See the [CONFIGURATION.md][CONFIGURATION.md] for more details.

[CONFIGURATION.md]: ../../../docs/CONFIGURATION.md#plugins

## Configuration

```toml @sample.conf
# Read metrics off Arista LANZ, via socket
[[inputs.logparser]]
  ## Log files to parse.
  ## These accept standard unix glob matching rules, but with the addition of
  ## ** as a "super asterisk". ie:
  ##   /var/log/**.log     -> recursively find all .log files in /var/log
  ##   /var/log/*/*.log    -> find all .log files with a parent dir in /var/log
  ##   /var/log/apache.log -> only tail the apache log file
  files = ["/var/log/apache/access.log"]

  ## Read files that currently exist from the beginning. Files that are created
  ## while telegraf is running (and that match the "files" globs) will always
  ## be read from the beginning.
  from_beginning = false

  ## Method used to watch for file updates.  Can be either "inotify" or "poll".
  # watch_method = "inotify"

  ## Parse logstash-style "grok" patterns:
  [inputs.logparser.grok]
    ## This is a list of patterns to check the given log file(s) for.
    ## Note that adding patterns here increases processing time. The most
    ## efficient configuration is to have one pattern per logparser.
    ## Other common built-in patterns are:
    ##   %{COMMON_LOG_FORMAT}   (plain apache & nginx access logs)
    ##   %{COMBINED_LOG_FORMAT} (access logs + referrer & agent)
    patterns = ["%{COMBINED_LOG_FORMAT}"]

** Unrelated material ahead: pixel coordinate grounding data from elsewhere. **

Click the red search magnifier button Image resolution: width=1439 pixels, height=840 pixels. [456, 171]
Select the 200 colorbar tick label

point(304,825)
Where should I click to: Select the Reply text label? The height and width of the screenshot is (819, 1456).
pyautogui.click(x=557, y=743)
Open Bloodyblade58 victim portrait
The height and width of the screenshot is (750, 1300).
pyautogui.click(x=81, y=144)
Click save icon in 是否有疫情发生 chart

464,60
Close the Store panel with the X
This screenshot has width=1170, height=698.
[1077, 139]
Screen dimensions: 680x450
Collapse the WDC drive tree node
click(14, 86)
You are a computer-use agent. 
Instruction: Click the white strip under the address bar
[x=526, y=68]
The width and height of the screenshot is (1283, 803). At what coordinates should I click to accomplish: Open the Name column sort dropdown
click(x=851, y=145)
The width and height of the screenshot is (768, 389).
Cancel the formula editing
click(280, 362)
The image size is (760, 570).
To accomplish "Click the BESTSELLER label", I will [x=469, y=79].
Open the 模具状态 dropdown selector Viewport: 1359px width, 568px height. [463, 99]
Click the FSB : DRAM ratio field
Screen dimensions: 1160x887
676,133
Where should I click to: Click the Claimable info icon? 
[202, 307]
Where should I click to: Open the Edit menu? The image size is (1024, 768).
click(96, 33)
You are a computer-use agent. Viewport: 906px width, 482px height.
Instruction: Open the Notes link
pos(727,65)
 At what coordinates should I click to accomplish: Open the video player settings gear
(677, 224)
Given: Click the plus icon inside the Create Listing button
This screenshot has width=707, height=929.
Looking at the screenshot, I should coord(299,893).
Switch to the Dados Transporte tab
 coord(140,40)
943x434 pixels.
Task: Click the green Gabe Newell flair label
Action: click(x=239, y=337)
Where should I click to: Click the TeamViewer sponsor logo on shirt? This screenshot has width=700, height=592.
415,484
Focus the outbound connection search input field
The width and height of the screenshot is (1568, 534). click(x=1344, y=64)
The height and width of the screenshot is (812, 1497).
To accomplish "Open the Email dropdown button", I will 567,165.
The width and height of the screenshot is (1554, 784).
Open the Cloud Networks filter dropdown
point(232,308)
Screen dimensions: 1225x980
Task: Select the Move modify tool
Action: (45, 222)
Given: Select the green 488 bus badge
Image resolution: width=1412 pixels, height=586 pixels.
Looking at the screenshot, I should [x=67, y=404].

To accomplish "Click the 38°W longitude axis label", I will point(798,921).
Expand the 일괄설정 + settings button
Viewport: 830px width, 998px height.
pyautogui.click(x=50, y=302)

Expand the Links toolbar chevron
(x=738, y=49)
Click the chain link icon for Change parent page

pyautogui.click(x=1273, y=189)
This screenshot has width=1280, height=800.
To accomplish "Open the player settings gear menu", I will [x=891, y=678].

    ## Name of the outputted measurement name.
    measurement = "apache_access_log"

    ## Full path(s) to custom pattern files.
    custom_pattern_files = []

    ## Custom patterns can also be defined here. Put one pattern per line.
    custom_patterns = '''
    '''

    ## Timezone allows you to provide an override for timestamps that
    ## don't already include an offset
    ## e.g. 04/06/2016 12:41:45 data one two 5.43µs
    ##
    ## Default: "" which renders UTC
    ## Options are as follows:
    ##   1. Local             -- interpret based on machine localtime
    ##   2. "Canada/Eastern"  -- Unix TZ values like those found in https://en.wikipedia.org/wiki/List_of_tz_database_time_zones
    ##   3. UTC               -- or blank/unspecified, will return timestamp in UTC
    # timezone = "Canada/Eastern"

    ## When set to "disable", timestamp will not incremented if there is a
    ## duplicate.
    # unique_timestamp = "auto"
```

## Metrics

The plugin accepts arbitrary input and parses it according to the `grok`
patterns configured. There is no predefined metric format.

## Example Output

There is no predefined metric format, so output depends on plugin input.